Originally Posted by ice_syncer
we equate the roots to 1 then we can prove that 2a = b + c but then, how 1 come from ( I GUESSED TO EQUATE TO 1), well, please help

Notice that $(a-b)\cdot 1^2+(b-c)\cdot 1+c-a = a-b+b-c+c-a=0$ hence one is a root of the polynomial. That's why one has $-\frac{B}{2A}=1$.
• July 2nd 2008, 03:40 AM
topsquark
Quote:

Originally Posted by ice_syncer
If the roots of the quadratic equation (a – b)x² + (b – c)x + (c – a) = 0 are equal, prove that 2a = b + c.

well, this one's easy, if the equation is of the form Ax^2 +Bx +C=0 then the roots are -B/2A and -B/2A

so the roots are x= -b+c/(2a-2b) and x = -b+c/(2a-2b)

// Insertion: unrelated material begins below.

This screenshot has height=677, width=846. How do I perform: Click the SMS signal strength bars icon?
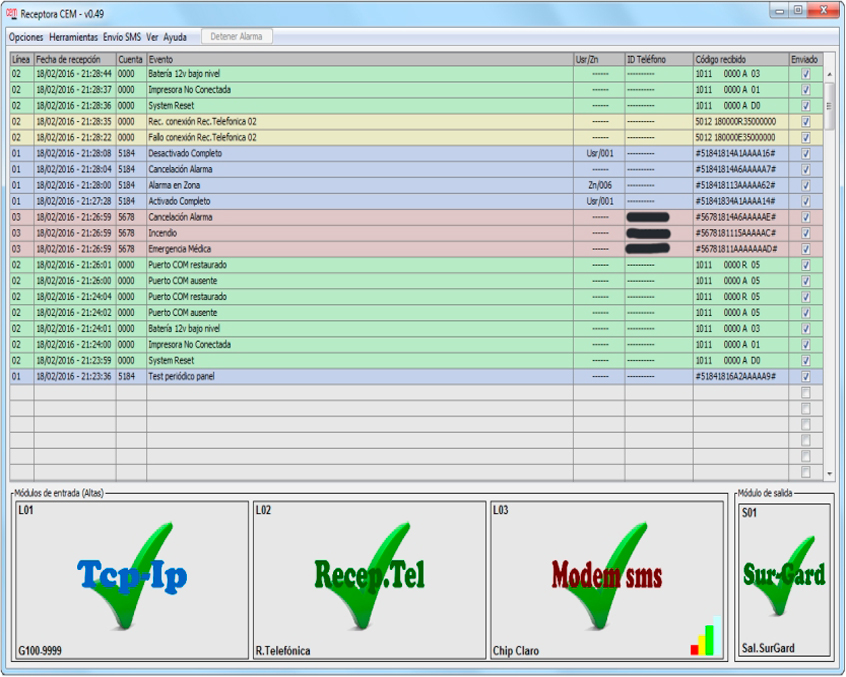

we equate the roots to 1 then we can prove that 2a = b + c but then, how 1 come from ( I GUESSED TO EQUATE TO 1), well, please help

You could look at the discriminant of the original equaion and set it equal to 0. (That's the condition for two equal roots.)

-Dan
• July 2nd 2008, 03:41 AM
Isomorphism
Quote:

Originally Posted by ice_syncer
If the roots of the quadratic equation (a – b)x² + (b – c)x + (c – a) = 0 are equal, prove that 2a = b + c.

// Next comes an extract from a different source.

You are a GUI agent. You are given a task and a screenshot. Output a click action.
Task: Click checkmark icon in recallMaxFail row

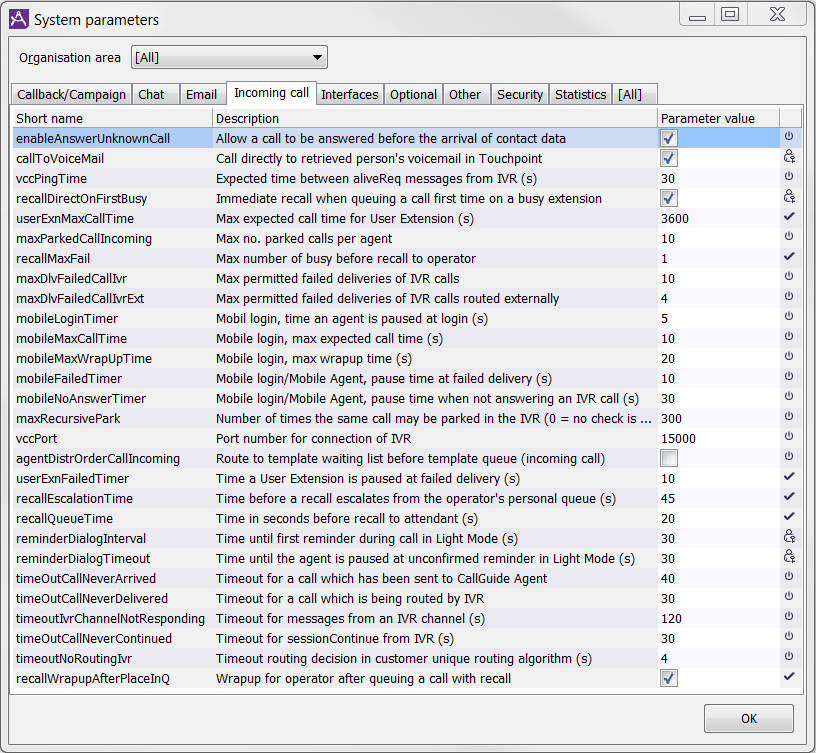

well, this one's easy, if the equation is of the form Ax^2 +Bx +C=0 then the roots are -B/2A and -B/2A

so the roots are x= -b+c/(2a-2b) and x = -b+c/(2a-2b)

we equate the roots to 1 then we can prove that 2a = b + c but then, how 1 come from ( I GUESSED TO EQUATE TO 1), well, please help

Method 1: (School Method,Straightforward)

If the roots are equal, then the discriminant is 0.

So

$(b-c)^2 = 4(a-b)(c-a)$

$b^2 + c^2 -2bc = 4(ac - a^2 -bc + ab)$

$4a^2 + b^2 + c^2 + 2bc - 4ac - 4ab = 0$

$(2a -b-c)^2 = 0$

$2a -b-c = 0$

$2a = b+c$

Method 2: (Simpler, Elegant)

We see that 1 is a root of the equation since $(a-b)(1)^2 + (b-c)1+(c-a) = 0$

So if the roots are equal, the other root also must be 1. This means the product of the roots is 1. Thus $\frac{c-a}{a-b} = 1 \Rightarrow c-a = a-b \Rightarrow 2a = b+c$
• July 2nd 2008, 03:41 AM
ice_syncer
Quote:

Originally Posted by flyingsquirrel
Hi

Notice that $(a-b)\cdot 1^2+(b-c)\cdot 1+c-a = a-b+b-c+c-a=0$ hence one is a root of the polynomial. That's why one has $-\frac{B}{2A}=1$.

But it is a quadratic equation, so it can only have 2 roots at a time and those are the ones I found///
• July 2nd 2008, 04:07 AM
flyingsquirrel
Quote:

Originally Posted by ice_syncer
But it is a quadratic equation, so it can only have 2 roots at a time and those are the ones I found///

The polynomial still has two roots : $-\frac{B}{2A}=1$ :confused:
• July 2nd 2008, 04:53 AM
ice_syncer
Quote:

Originally Posted by flyingsquirrel
The polynomial still has two roots : $-\frac{B}{2A}=1$ :confused:

yes yes I got itbefore only thanks anyywa